Amrit Sanchar (, pronunciation: , lit. ‘nectar ceremony’; also called Amrit Parchar, or Khande di Pahul ਖੰਡੇ ਦੀ ਪਾਹੁਲ) is one of the four Sikh Sanskaars. The Amrit Sanskar is the initiation rite introduced by Guru Gobind Singh when he founded the Khalsa in 1699.

A Sikh who has been initiated into the Khalsa ('pure'; the Sikh brotherhood) is considered to be Amritdhari  (Baptised) () or Khalsa ('pure'). Those who undergo initiation are expected to dedicate themselves to Waheguru (Almighty God) and work toward the establishment of the Khalsa Raj.

History
Amrit Sanchar was initiated in 1699 when Gobind Singh established the order of the Khalsa at Anandpur Sahib. The day is now celebrated as Vaisakhi. This tradition had come to replace the prior Sikh initiation ceremony, in which the initiate would drink water that the Guru or a masand (designated official representing the Guru) had dipped his foot in.
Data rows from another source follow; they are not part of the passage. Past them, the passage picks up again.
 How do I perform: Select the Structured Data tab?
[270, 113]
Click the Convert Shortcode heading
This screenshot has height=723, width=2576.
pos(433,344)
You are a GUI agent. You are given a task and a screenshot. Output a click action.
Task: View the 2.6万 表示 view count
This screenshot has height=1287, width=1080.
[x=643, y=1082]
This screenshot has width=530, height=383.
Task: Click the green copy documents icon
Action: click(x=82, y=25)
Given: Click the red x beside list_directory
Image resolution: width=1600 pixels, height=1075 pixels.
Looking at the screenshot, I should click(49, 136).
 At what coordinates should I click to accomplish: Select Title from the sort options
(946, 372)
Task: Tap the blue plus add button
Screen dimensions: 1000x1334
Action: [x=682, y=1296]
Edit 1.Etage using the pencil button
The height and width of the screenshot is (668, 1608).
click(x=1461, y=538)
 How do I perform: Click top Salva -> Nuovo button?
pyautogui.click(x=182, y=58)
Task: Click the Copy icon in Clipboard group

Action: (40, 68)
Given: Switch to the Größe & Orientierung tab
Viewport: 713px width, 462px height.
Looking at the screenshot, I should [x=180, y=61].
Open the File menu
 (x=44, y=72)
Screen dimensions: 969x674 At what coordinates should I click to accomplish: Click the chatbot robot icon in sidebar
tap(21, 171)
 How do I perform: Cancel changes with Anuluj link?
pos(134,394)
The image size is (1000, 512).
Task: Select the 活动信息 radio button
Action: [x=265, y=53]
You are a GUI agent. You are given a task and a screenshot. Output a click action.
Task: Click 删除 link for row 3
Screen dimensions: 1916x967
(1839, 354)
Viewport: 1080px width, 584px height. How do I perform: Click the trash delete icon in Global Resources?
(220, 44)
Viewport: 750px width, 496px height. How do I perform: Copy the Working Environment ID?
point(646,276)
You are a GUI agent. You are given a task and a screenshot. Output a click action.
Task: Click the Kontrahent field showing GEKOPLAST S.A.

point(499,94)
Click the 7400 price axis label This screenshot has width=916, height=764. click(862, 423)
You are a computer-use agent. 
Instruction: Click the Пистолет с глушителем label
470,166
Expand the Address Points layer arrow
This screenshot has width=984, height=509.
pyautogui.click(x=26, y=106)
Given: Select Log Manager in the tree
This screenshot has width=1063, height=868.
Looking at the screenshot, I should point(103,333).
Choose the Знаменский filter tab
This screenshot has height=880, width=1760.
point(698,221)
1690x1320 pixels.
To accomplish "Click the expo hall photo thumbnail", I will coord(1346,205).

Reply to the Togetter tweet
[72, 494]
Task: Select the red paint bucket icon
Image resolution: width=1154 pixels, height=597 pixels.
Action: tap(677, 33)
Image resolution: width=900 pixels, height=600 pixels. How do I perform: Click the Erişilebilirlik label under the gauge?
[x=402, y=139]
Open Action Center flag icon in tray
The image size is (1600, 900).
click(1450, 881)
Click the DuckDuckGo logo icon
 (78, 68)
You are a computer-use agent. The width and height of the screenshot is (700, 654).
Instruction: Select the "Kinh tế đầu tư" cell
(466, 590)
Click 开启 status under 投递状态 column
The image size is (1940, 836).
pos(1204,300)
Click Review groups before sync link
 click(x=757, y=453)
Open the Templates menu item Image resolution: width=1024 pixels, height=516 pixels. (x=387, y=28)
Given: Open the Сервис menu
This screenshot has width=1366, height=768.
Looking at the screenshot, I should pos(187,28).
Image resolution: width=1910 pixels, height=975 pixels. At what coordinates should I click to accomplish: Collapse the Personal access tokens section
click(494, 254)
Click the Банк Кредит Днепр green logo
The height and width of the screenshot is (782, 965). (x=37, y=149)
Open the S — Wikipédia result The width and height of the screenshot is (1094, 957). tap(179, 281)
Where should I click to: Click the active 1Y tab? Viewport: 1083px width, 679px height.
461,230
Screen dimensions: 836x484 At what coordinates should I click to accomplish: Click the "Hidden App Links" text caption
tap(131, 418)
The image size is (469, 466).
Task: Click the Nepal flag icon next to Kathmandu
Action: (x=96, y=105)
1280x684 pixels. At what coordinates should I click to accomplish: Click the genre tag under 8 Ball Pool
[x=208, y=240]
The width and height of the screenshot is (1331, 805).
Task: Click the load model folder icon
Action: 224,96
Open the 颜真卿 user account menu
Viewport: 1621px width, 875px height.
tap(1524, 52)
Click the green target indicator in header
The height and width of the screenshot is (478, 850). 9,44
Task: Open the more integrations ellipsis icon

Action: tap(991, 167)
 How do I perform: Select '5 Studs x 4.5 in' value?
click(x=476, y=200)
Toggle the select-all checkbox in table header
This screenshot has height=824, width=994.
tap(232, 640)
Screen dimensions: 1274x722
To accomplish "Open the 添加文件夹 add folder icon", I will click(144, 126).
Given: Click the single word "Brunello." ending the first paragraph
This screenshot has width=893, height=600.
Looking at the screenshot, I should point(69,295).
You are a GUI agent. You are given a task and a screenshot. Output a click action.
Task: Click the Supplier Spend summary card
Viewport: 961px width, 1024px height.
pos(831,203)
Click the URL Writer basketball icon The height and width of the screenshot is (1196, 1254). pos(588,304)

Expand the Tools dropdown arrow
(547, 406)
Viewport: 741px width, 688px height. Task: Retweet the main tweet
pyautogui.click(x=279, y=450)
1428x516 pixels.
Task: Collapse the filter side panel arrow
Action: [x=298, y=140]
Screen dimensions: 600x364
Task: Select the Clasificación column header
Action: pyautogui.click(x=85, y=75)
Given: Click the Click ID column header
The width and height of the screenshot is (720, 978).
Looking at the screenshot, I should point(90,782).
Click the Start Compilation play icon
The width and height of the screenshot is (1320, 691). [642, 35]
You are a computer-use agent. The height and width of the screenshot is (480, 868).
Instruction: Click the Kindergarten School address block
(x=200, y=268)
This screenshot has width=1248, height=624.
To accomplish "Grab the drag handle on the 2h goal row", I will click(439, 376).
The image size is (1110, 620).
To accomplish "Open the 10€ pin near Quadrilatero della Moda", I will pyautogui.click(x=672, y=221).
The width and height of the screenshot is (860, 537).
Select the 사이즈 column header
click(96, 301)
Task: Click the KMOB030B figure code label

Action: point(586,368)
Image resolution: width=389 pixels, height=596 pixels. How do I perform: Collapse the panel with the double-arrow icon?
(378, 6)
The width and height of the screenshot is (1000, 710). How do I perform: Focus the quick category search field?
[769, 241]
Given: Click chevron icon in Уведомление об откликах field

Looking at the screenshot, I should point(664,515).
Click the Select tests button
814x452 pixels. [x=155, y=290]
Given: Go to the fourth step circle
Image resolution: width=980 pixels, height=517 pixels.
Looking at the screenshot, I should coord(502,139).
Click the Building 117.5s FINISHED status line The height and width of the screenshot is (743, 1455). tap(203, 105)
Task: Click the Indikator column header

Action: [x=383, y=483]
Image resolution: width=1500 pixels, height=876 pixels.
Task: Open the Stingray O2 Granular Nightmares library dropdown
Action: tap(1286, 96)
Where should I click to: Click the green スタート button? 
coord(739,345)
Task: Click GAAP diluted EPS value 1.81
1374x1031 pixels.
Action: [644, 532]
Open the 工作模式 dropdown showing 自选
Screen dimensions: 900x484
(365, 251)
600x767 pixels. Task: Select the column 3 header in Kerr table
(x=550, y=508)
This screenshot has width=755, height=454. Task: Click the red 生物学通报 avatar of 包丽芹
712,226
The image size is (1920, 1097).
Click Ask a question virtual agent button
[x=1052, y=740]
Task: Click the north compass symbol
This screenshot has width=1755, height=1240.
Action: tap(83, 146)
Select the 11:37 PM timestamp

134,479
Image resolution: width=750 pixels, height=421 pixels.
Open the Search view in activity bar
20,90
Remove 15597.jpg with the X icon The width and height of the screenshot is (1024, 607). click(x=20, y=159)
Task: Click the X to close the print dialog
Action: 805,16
Guru Gobind Singh addressed the congregation from the entryway of a tent pitched on a hill (now called Kesgarh Sahib). He drew his sword and asked for a volunteer who was willing to sacrifice his head. No one answered his first call, nor the second call, but on the third invitation, a man by the name of Daya Ram (later to be known as Daya Singh) came forward and offered his head to the Guru. Guru Gobind Singh took the volunteer inside the tent, and emerged shortly, with blood dripping from his sword. The Guru then demanded another head. One more volunteer came forward, and entered the tent with him. The Guru again emerged with blood on his sword. This happened three more times. Then the five volunteers came out of the tent unharmed. Everyone was very confused.

These five men came to be known as the Panj Pyare (the "beloved five"). The five men, who would be initiated into the Khalsa by receiving Amrit, included Daya Singh, Mukham Singh, Sahib Singh, Dharam Singh, and Himmat Singh. From then onward, Sikh men were given the name Singh ("lion"), and the women Kaur ("princess").

Ceremony

According to the Irish-Sikh writer Max Arthur Macauliffe:

The Guru caused his five faithful Sikhs to stand up. He put pure water into an iron vessel and stirred it with a khanda or two edged sword. He then repeated over it the sacred verses which he appointed for the ceremony, namely, the Japji, the Jaap, Guru Amar Das's Anand, and certain swaiyas or quatrains of his own composition.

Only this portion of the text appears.